MoMA to expand

The Museum of Modern Art (MoMA) was founded with the kind of revolutionary zeal that it sought to promote. It was the late twenties and, against a backdrop of energy, enthusiasm and exhilaration (what prohibition?), three avant-garde patrols of the arts felt that the time was right to launch a new establishment.
It would be, in comparison to the square policies of many of the conservative museums in the US, radical in its ideas, a direct challenge to traditional hegemony and novel in its exclusive presentation of modern art.
And so, Ms Lillie P. Bliss, Miss Cornelius J. Sullivan, and Ms John D. Rockefeller, Jr. promoted this groundbreaking idea with much success and, with the support of its original trustees, A. Conger Goodyear, Paul Sachs, Frank Crowninshield and Josephine Boardman Crane, established the museum in 1929.
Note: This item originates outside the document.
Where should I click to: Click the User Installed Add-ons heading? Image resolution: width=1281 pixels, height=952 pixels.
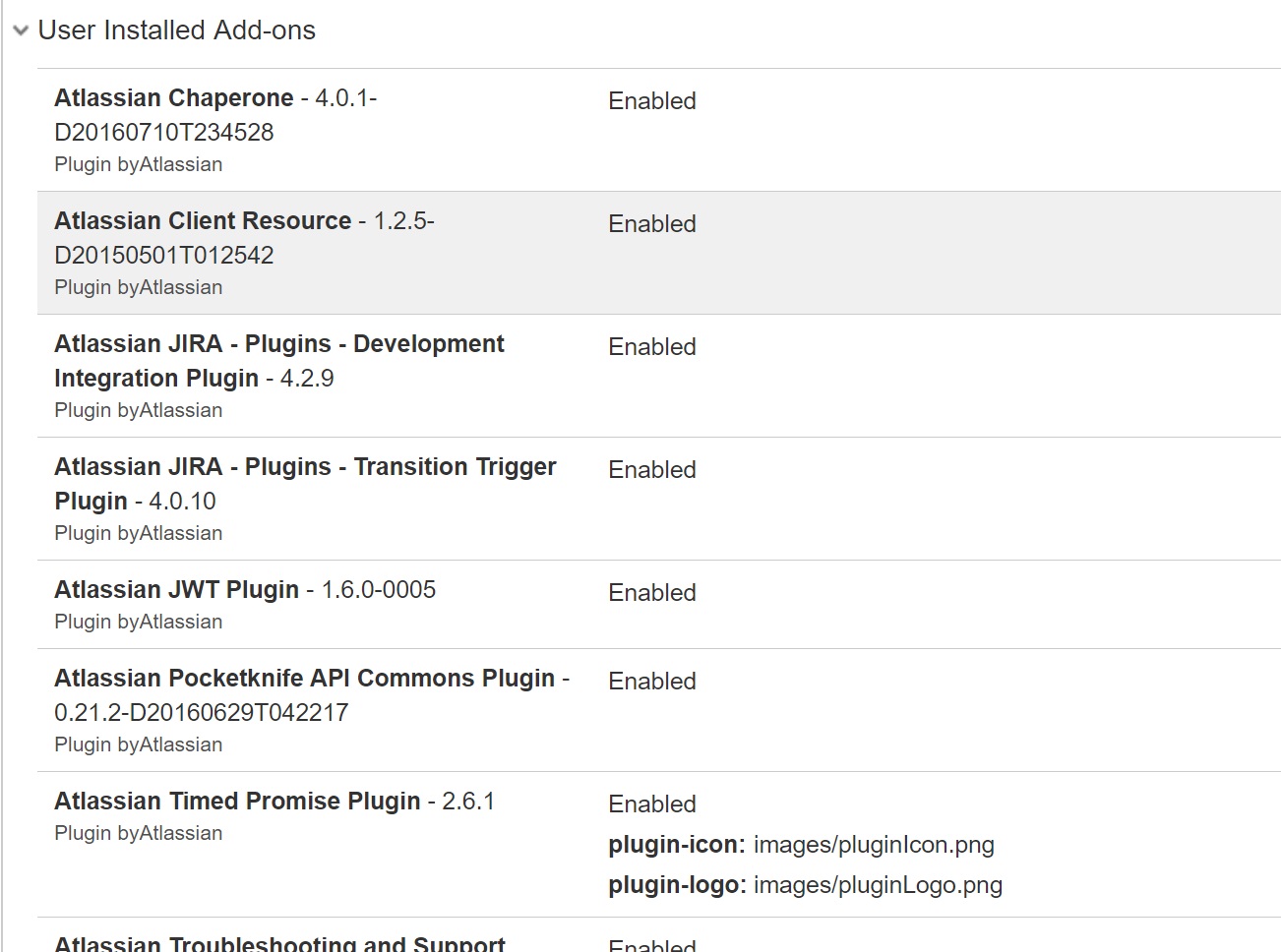(176, 30)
Since then MoMA has gone on to be one of the most important art institutions in the world, delivering on its promise to be a leading supporter of modern works, as well as upholding its desire to be a creative, engaging and thought-provoking space.
In continuation of its progressive ideals, MoMA’s current board of trustees has given the green light to initial details of a major building project that will drastically expand the museum and its immediately vicinity.
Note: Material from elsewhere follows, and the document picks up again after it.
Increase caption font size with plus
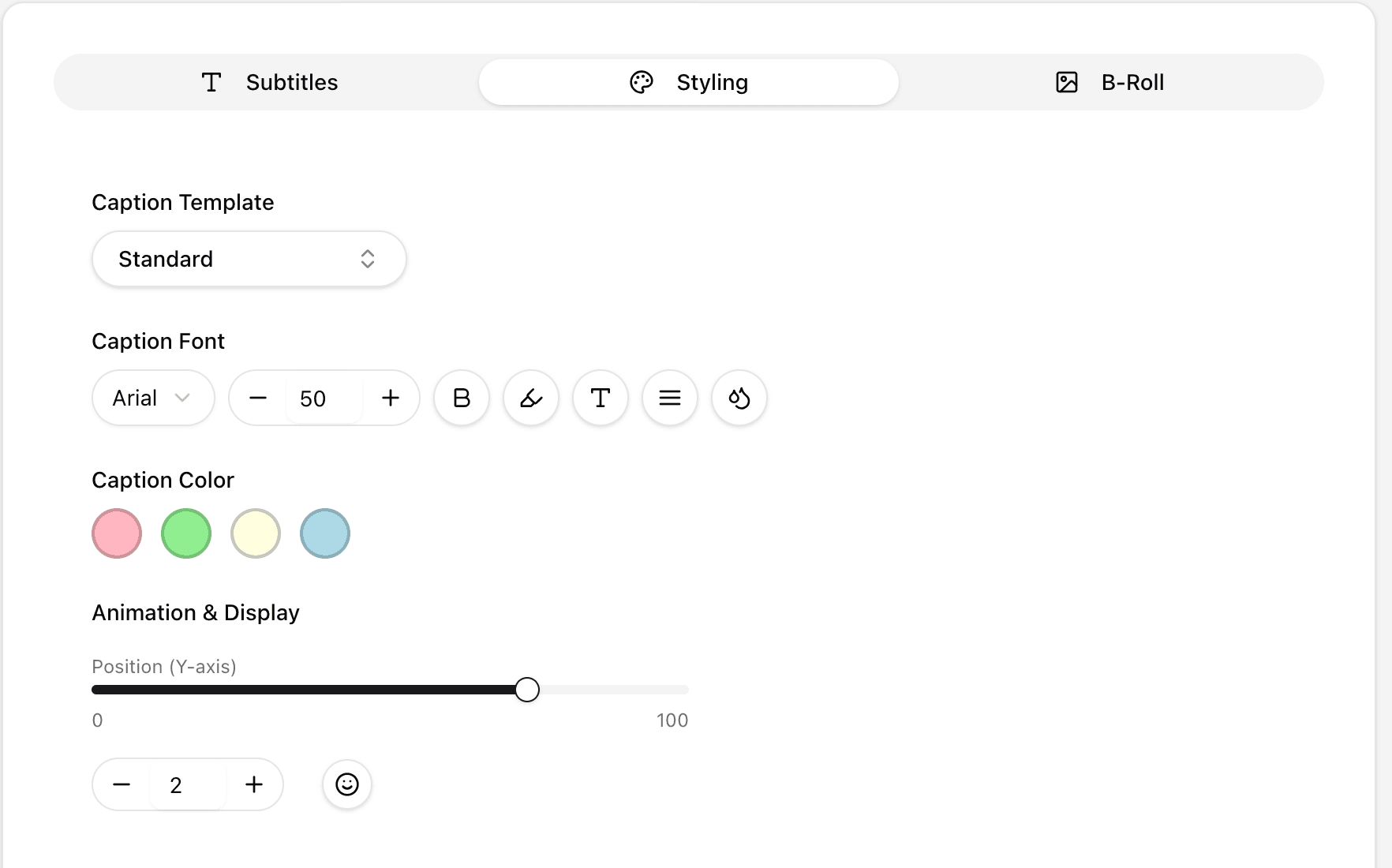 pyautogui.click(x=391, y=398)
Senior members of the museum will be working closely with the New York-based interdisciplinary studio Diller Scofidio + Renfro to incorporate the main building with two sites that lie west of its midtown Manhattan campus.
“The plans approved today are the result of a recommendation from the architects after a diligent and thoughtful six-month study and design process that explored all options for the site,” MoMA stated in an official press release.
“The analysis that we undertook was lengthy and rigorous, and ultimately led us to the determination that creating a new building on the site of the former American Folk Art Museum is the only way to achieve a fully integrated campus.”
When the project is finished in 2019, the building will be roughly 40,000 square feet bigger and have 30 per cent more space to dedicate towards exhibitions and its titanic collection of permanent works. It will allow it to continue breathing new life into the world of modern art.
Space matters, after all, as does change and a commitment to what you believe in (“a dialogue between the established and the experimental, the past and the present, in an environment that is responsive to the issues of modern and contemporary art”). This is a grand vision for an epic offering that has endured for many, many years.